(Records from a collection)
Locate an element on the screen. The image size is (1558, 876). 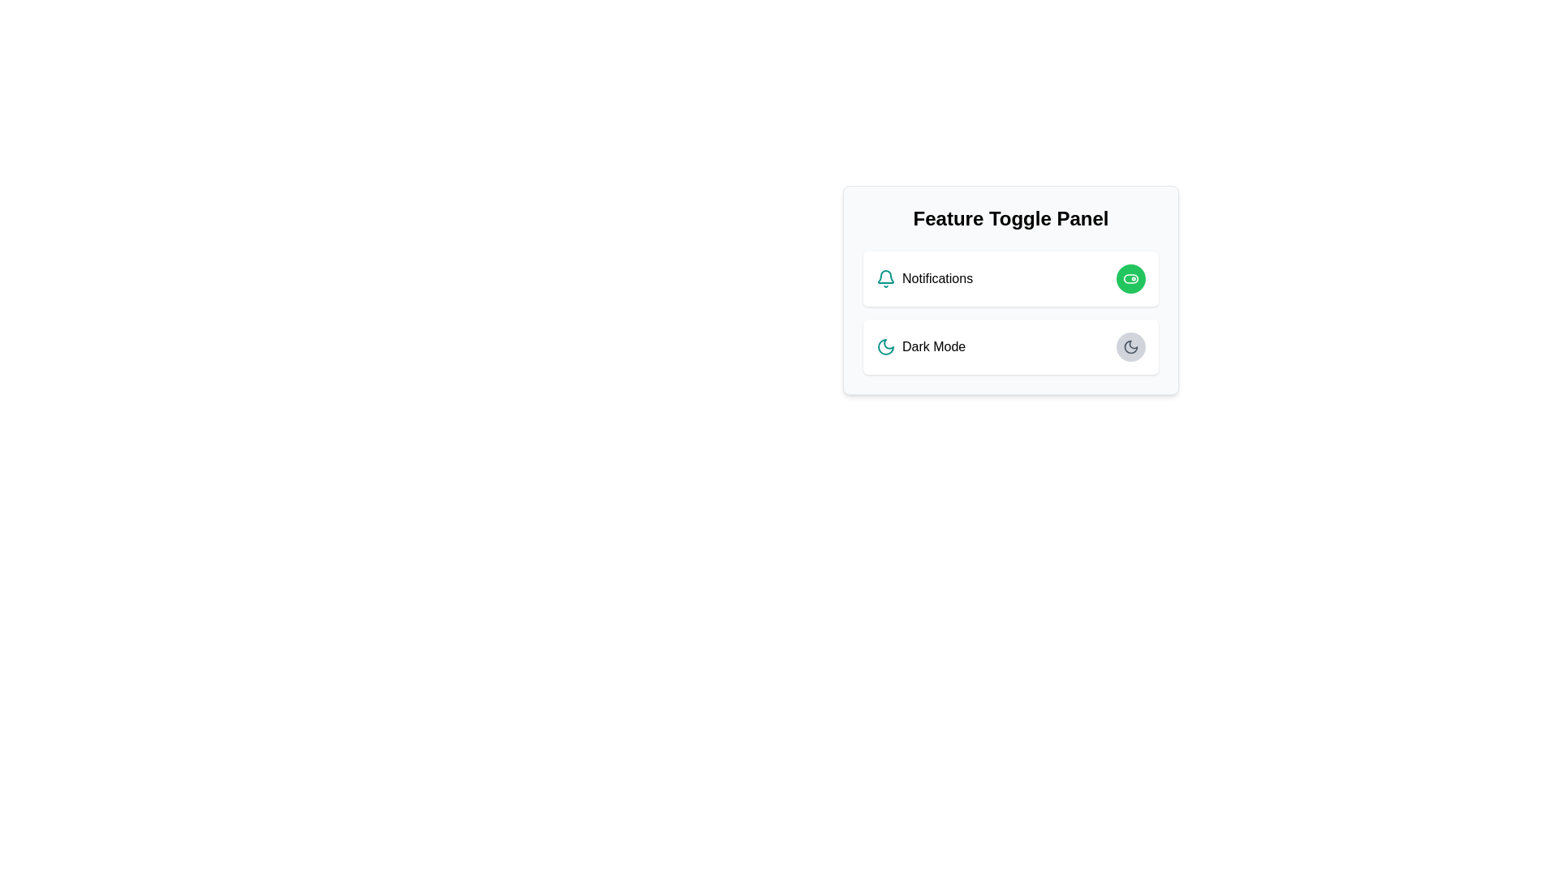
the 'Dark Mode' icon located in the second row of the toggle panel, which symbolizes the toggle option for Dark Mode is located at coordinates (1129, 346).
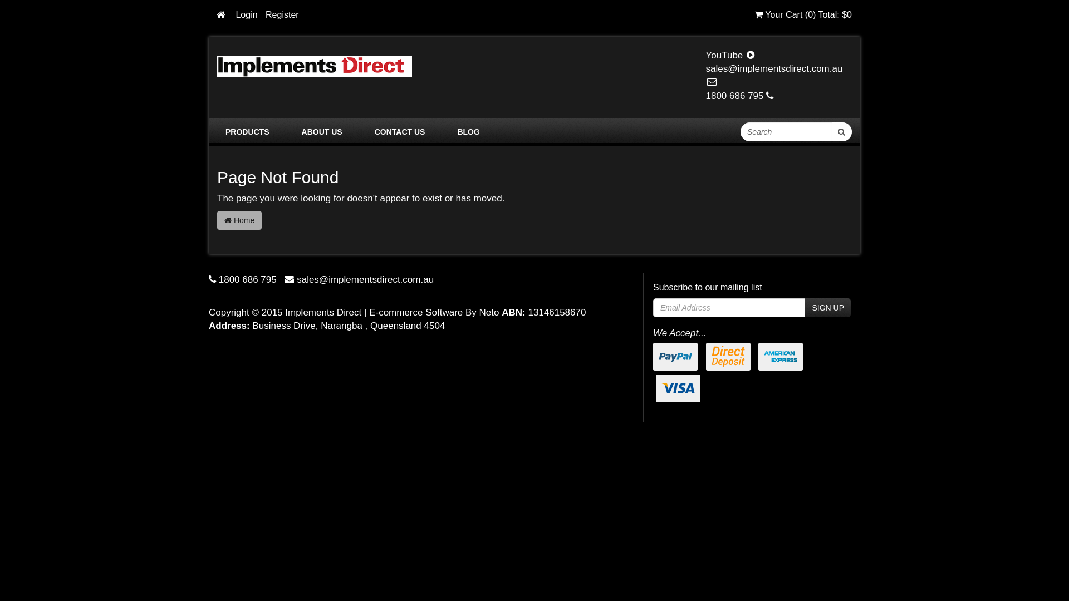 Image resolution: width=1069 pixels, height=601 pixels. Describe the element at coordinates (239, 220) in the screenshot. I see `'Home'` at that location.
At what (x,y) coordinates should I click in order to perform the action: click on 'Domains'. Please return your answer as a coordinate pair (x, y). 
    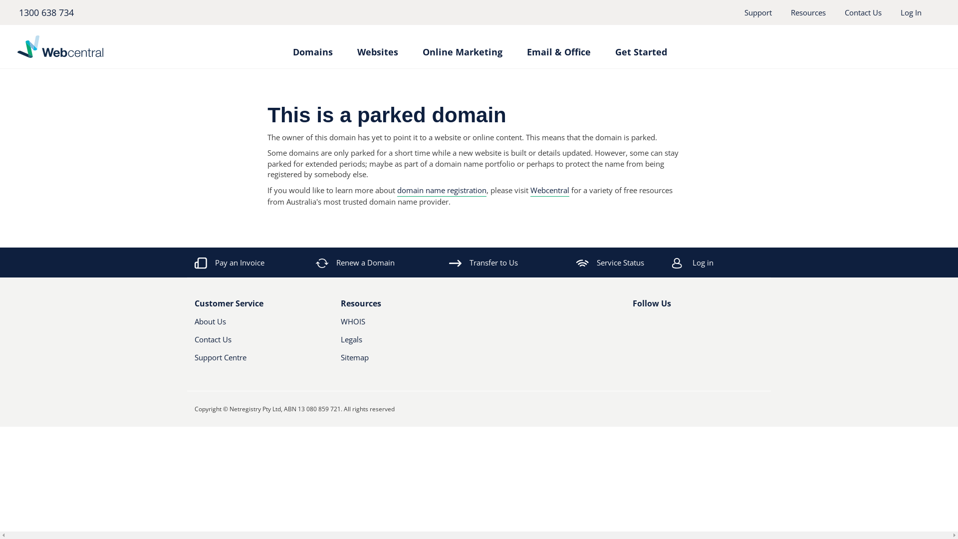
    Looking at the image, I should click on (291, 47).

◆ **PROMPT**
Reproduce every row above word for word, leaving out the pictures.

◆ **SOLUTION TO THE EXERCISE**
Locate an element on the screen. The image size is (1558, 876). 
the 'Dark Mode' icon located in the second row of the toggle panel, which symbolizes the toggle option for Dark Mode is located at coordinates (1129, 346).
 Image resolution: width=1069 pixels, height=601 pixels. Describe the element at coordinates (239, 220) in the screenshot. I see `'Home'` at that location.
At what (x,y) coordinates should I click in order to perform the action: click on 'Domains'. Please return your answer as a coordinate pair (x, y). 
    Looking at the image, I should click on (291, 47).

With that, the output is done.